Quote from @Theresa Harris:
Quote from @John Morgan:
@Brian Chadwick
Yes, do it. Or do a cash out refi to scale up. I've done both to grow from 2 paid off STR and now have 29 SFR by using equity that was sitting there doing absolutely nothing for me to buy more and more with 20% down. My net cash flow went from only $1600/month to 19k/month over the next 6 years. I'm a fan of harvesting the equity to buy more and more cash flowing properties with zero out of pocket cash for down payments. But some (Dave Ramsey) people would rather have just a few paid off properties making just a little cash flow. I'd rather double, triple or quadruple my cash flow by putting that equity to use and leveraging my way to wealth. That's how the wealthy do it with real estate or businesses. Leverage is key and will create generational wealth in less than 10 years.
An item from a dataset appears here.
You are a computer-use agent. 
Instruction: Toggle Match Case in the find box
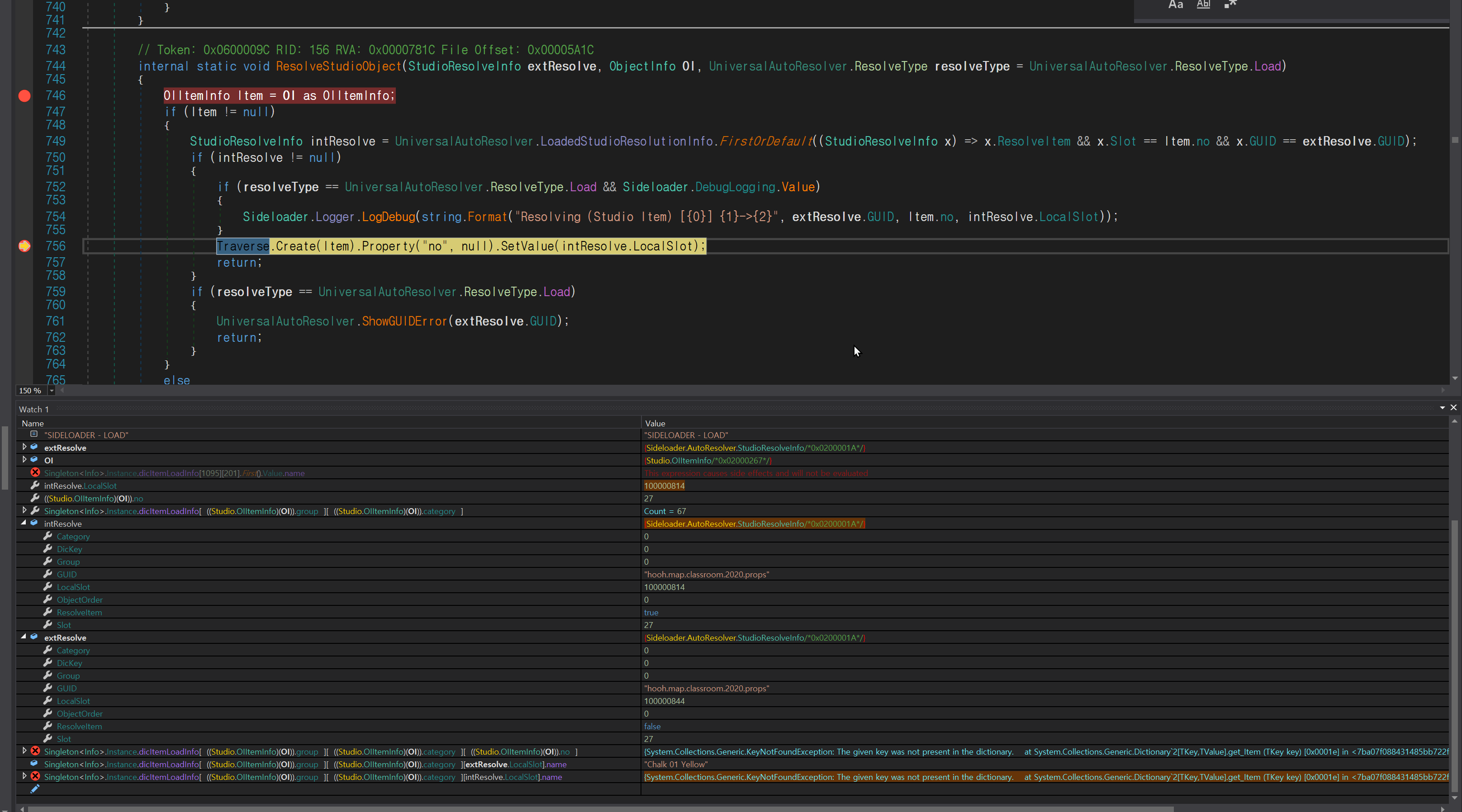point(1175,5)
Leverage is key and the diversity of options is also good. The only thing I'd mention is cash flow with a paid off property is a lot higher than with a mortgage, so it is 6 of one, half dozen of another. Yes with a paid off property, you have equity sitting there, but also have higher cash flow. With pulling out your equity (or selling), you can diversify and buy more.
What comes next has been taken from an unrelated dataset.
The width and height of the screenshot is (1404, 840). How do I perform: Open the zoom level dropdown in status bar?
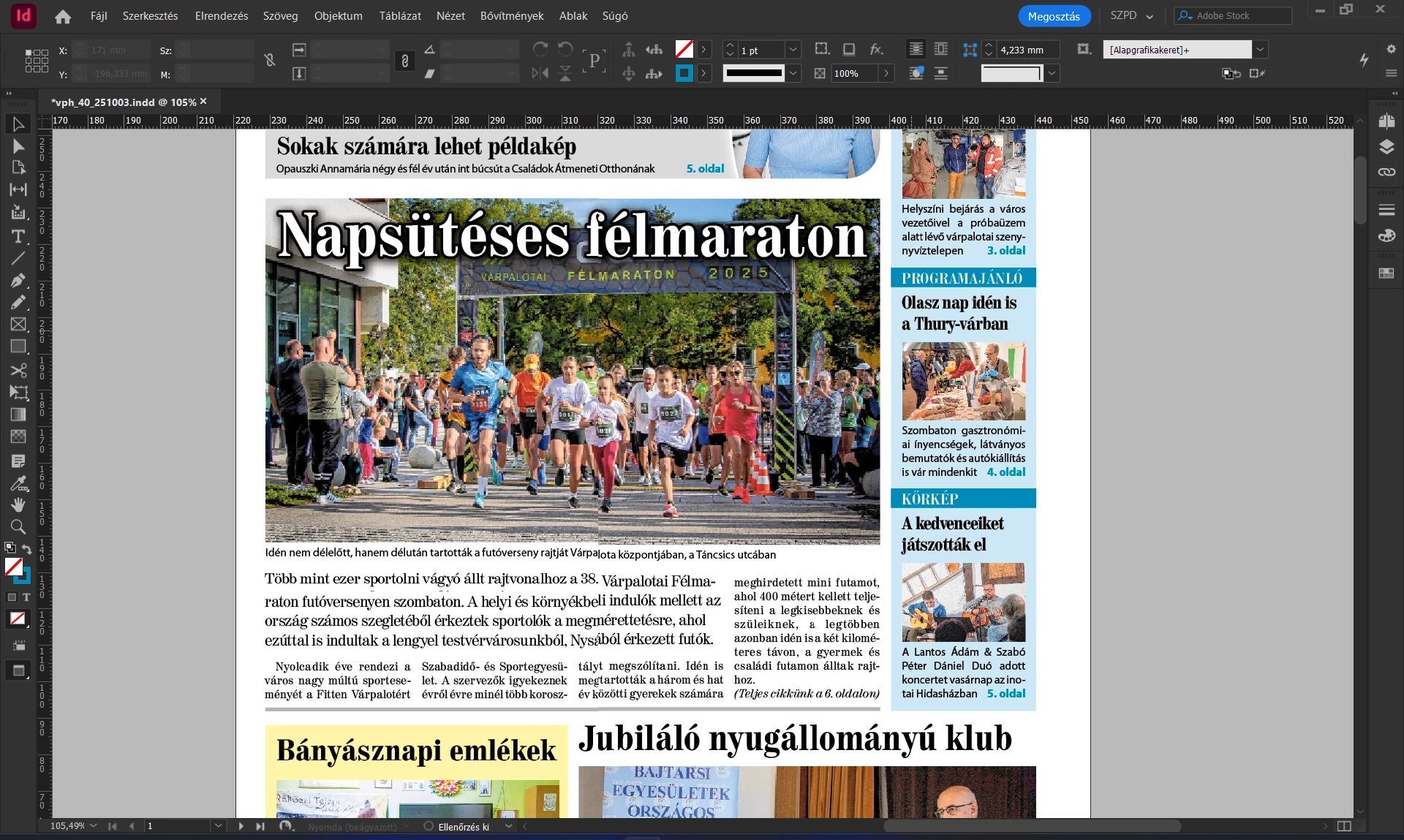[94, 826]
I did sell one of my places and used that money to buy two others. At the end of the day, cash flow was similar because I now had mortgage payments. One difference was to have two properties appreciating (though at very different rates as they were in different areas) instead of 1. Looking back 7-8 years from when I did that, if I had held on to the one property between cash flow and appreciation, I'm not sure I'd be any further ahead.
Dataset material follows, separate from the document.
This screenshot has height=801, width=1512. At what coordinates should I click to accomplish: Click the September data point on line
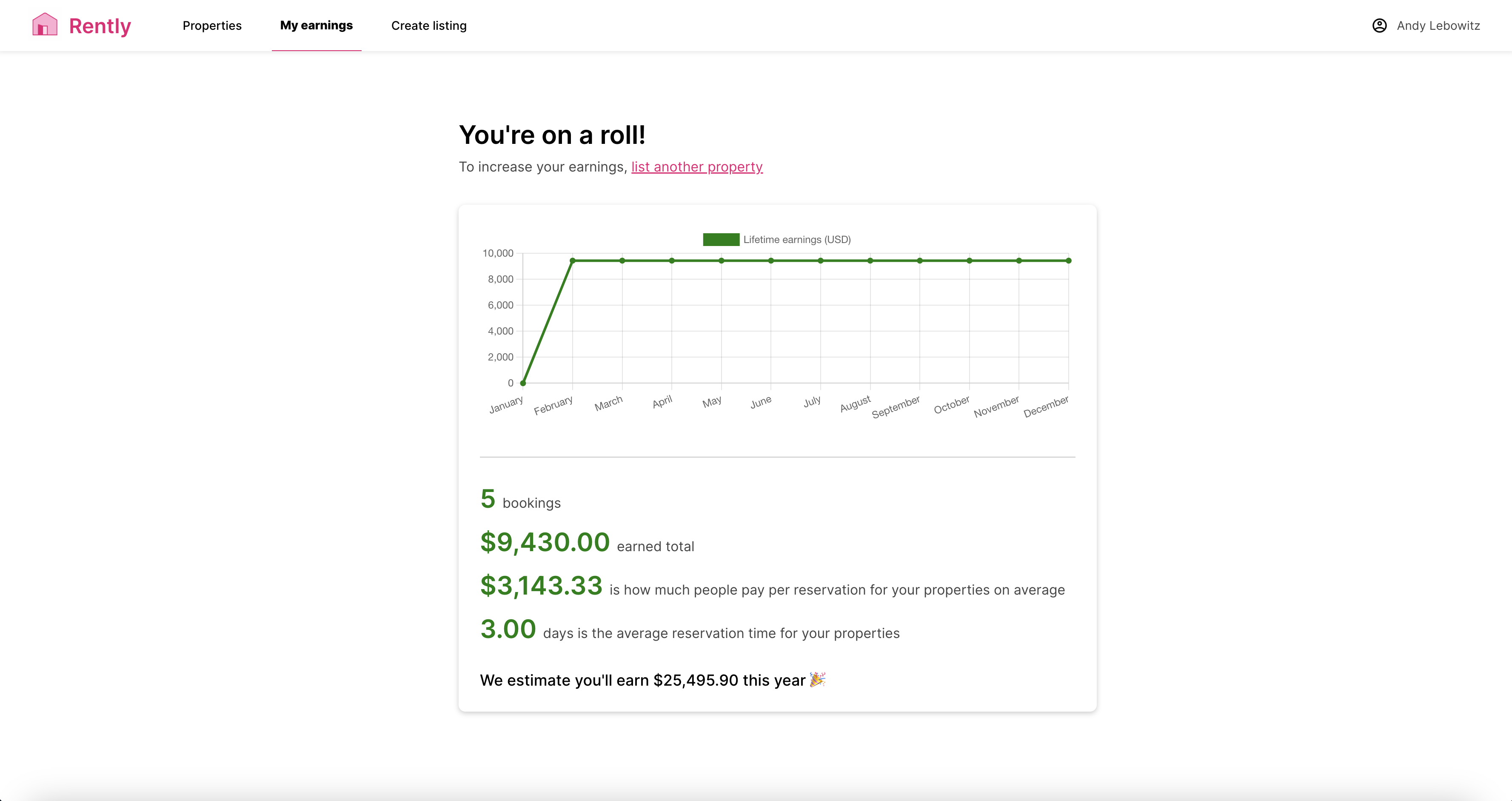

I’d rather have more properties with mortgages than a couple paid off properties. My first property was paid off making me only $1000/month profit. I did a cash out refi on it to buy 3 more properties. Yes, I’ve got a mortgage on it now, but my cash flow went from only $1000/month to $2400/month and I picked up 3 more properties basically for free with no out of pocket cash to buy them.
I did this another time where I was only making $600/month profit with a lot of equity in a rental. I bought 3 more cash flowing properties with zero out of pocket by doing a cash out refi on it. My cash flow went from only $600/month off the one, to now over $2200/month with the 3 more I picked up from the cash with the cash out refi.
I did this again last year with a paid off property only cash flowing me $1200/month. With the new mortgage from the cash out refi, I’m only cash flowing $150/month off it now. But I bought 3 more houses with the cash and now cash flowing $3000/month vs only $1200/month with that one paid off house. Not to mention having many more houses leveraged and appreciating 3-5%/year. Your net worth and cash flow goes up exponentially when you tap into your equity to scale up and buy more and more cash flowing properties. Mine went from only around $1600/month with a couple paid off properties 7 years ago, to 19k/month by leveraging and harvesting equity in properties to scale up. But I also understand some people don’t really care about the cash flow as much as the security of not having to worry about a vacancy or whatever. But those who wouldn’t mind a lot more monthly cash flow, I recommend tapping into some of that equity that’s just sitting there doing nothing and using it to buy more cash flowing properties.